Going distributed

A version control system goes Distributed by allowing multiple copies of the repository to exist, and work to be done in all those repositories in parallel. So when you start work on an existing project, the first thing to do is to get your own copy of the repository.

elsewhere$ hg clone ssh://jim.home.net/Poem Jim-Poem
updating working directory
1 files updated, 0 files merged, 0 files removed, 0 files unresolved

Mercurial lets you access other repositories via the file system, over http or over ssh.

elsewhere$ cd Jim-Poem
elsewhere$  hg log
changeset:   3:a065eb26e6b9
tag:         tip
user:        Jim Hague <jim.hague@acm.org>
date:        Thu Apr 24 18:52:31 2008 +0100
summary:     Rename my file

changeset:   2:ff97668b7422
user:        Jim Hague <jim.hague@acm.org>
date:        Thu Apr 24 18:50:22 2008 +0100
summary:     Finished first verse

changeset:   1:3d65e7a57890
user:        Jim Hague <jim.hague@acm.org>
date:        Wed Apr 23 22:49:10 2008 +0100
summary:     A great second line

changeset:   0:33596ef855c1
user:        Jim Hague <jim.hague@acm.org>
date:        Wed Apr 23 22:36:33 2008 +0100
summary:     My Pome

$

hg clone is aptly named. It creates a new repository that contains exactly the same changes as the source repository. You can make a clone just by copying your project directory, if you're confident nothing else will access it during the copy. hg clone saves you this worry, and sets the default push/pull location in the new repo to the cloned repo.

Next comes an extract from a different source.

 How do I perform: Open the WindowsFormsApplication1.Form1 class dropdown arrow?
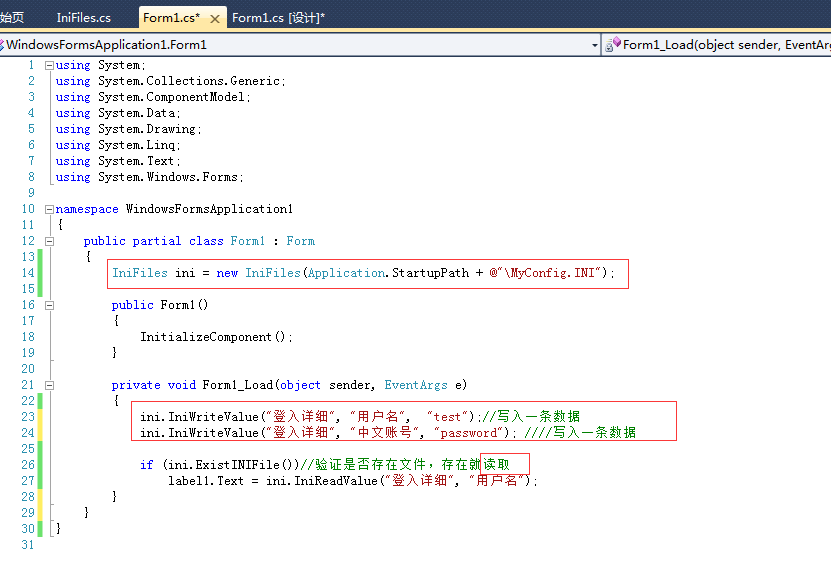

From that point, you use hg pull to collect changes from other places into your repo (though note it does not by default update your working copy), and, as you might guess, hg push shoves your changes into a foreign repository. By default these will act on the repository you cloned from, but you can specify any other repository.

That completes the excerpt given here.